#### [Instruction]
Starting at the line that contains "Open calendar picker for Echéance fin" and continuing through the last of the entries, write each line as one string in a JSON list, leaving out blank lines.

• • •

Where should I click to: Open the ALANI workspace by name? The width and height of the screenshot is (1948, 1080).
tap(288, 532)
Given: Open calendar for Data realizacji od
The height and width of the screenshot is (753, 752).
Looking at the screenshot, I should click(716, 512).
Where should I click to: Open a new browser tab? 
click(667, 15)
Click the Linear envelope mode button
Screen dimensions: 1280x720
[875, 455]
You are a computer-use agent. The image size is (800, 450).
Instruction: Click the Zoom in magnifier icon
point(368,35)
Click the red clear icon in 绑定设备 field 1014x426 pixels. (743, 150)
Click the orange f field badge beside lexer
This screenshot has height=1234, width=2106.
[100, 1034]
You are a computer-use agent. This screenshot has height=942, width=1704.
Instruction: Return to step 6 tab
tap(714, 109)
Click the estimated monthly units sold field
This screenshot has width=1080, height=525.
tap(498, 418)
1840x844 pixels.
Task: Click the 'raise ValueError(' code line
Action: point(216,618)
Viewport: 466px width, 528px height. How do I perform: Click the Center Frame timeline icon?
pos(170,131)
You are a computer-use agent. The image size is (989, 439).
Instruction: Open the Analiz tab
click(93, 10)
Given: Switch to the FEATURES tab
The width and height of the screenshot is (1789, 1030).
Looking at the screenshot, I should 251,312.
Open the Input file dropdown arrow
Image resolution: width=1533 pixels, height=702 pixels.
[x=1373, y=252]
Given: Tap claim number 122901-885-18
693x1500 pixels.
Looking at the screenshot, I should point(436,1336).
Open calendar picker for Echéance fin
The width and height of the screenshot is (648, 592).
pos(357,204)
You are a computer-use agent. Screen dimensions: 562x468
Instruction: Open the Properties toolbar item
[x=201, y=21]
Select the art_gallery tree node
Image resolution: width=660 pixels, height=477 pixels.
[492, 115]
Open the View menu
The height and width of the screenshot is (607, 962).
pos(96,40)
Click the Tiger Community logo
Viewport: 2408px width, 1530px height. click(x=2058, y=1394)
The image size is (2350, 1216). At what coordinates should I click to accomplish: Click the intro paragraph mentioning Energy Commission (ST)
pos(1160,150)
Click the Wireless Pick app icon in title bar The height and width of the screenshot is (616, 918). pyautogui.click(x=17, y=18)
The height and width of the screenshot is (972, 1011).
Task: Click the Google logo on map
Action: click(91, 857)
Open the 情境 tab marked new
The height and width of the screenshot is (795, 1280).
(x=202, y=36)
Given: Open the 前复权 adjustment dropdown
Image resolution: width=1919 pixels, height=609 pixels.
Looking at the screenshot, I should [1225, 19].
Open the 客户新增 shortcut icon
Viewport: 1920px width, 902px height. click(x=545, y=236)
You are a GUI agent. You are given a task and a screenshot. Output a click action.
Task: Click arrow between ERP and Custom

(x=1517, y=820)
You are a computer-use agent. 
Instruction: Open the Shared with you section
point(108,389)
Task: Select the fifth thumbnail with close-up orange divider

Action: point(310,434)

• • •

#### [Output of the exercise]
[
  "Open calendar picker for Echéance fin",
  "The width and height of the screenshot is (648, 592).",
  "pos(357,204)",
  "You are a computer-use agent. Screen dimensions: 562x468",
  "Instruction: Open the Properties toolbar item",
  "[x=201, y=21]",
  "Select the art_gallery tree node",
  "Image resolution: width=660 pixels, height=477 pixels.",
  "[492, 115]",
  "Open the View menu",
  "The height and width of the screenshot is (607, 962).",
  "pos(96,40)",
  "Click the Tiger Community logo",
  "Viewport: 2408px width, 1530px height. click(x=2058, y=1394)",
  "The image size is (2350, 1216). At what coordinates should I click to accomplish: Click the intro paragraph mentioning Energy Commission (ST)",
  "pos(1160,150)",
  "Click the Wireless Pick app icon in title bar The height and width of the screenshot is (616, 918). pyautogui.click(x=17, y=18)",
  "The height and width of the screenshot is (972, 1011).",
  "Task: Click the Google logo on map",
  "Action: click(91, 857)",
  "Open the 情境 tab marked new",
  "The height and width of the screenshot is (795, 1280).",
  "(x=202, y=36)",
  "Given: Open the 前复权 adjustment dropdown",
  "Image resolution: width=1919 pixels, height=609 pixels.",
  "Looking at the screenshot, I should [1225, 19].",
  "Open the 客户新增 shortcut icon",
  "Viewport: 1920px width, 902px height. click(x=545, y=236)",
  "You are a GUI agent. You are given a task and a screenshot. Output a click action.",
  "Task: Click arrow between ERP and Custom",
  "(x=1517, y=820)",
  "You are a computer-use agent. ",
  "Instruction: Open the Shared with you section",
  "point(108,389)",
  "Task: Select the fifth thumbnail with close-up orange divider",
  "Action: point(310,434)"
]